[Stored records]
○ ○ ○

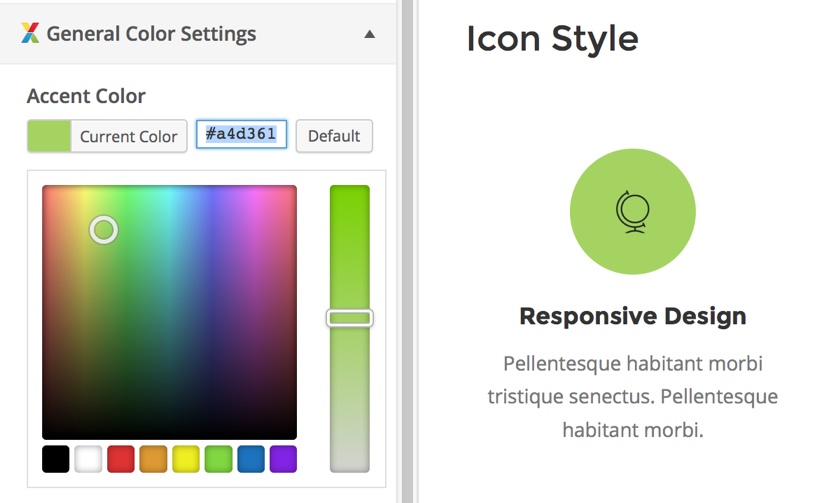This screenshot has width=829, height=503.
Task: Select the orange palette swatch
Action: point(153,459)
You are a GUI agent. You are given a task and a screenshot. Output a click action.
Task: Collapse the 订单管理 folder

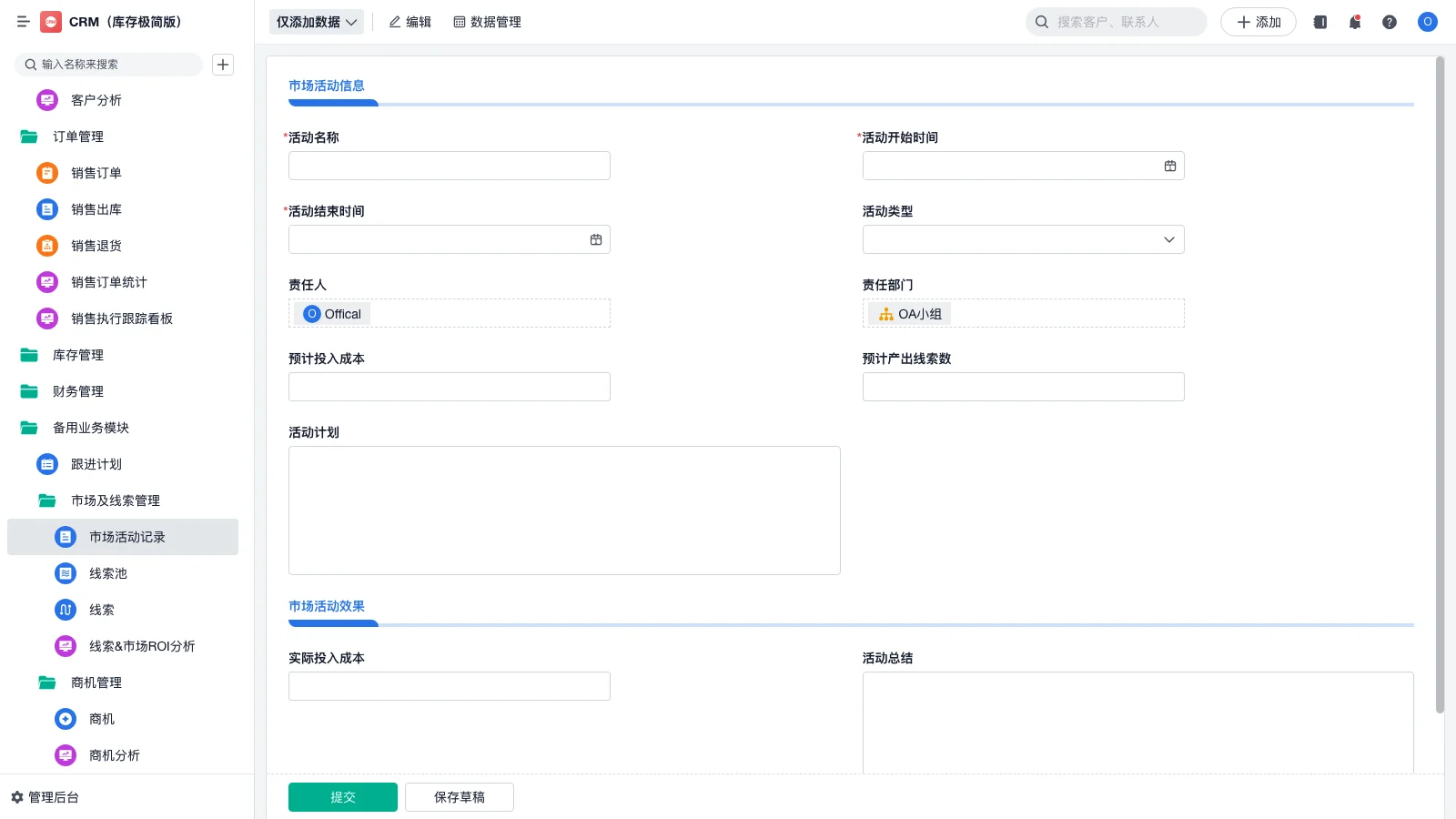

○ ○ ○

**What the task asks:**
Return exactly, with no pictures, each line from the one that contains "You are a GUI" through the end of the entries above, both ends included.

**Exercise response:**
You are a GUI agent. You are given a task and a screenshot. Output a click action.
Task: Collapse the 订单管理 folder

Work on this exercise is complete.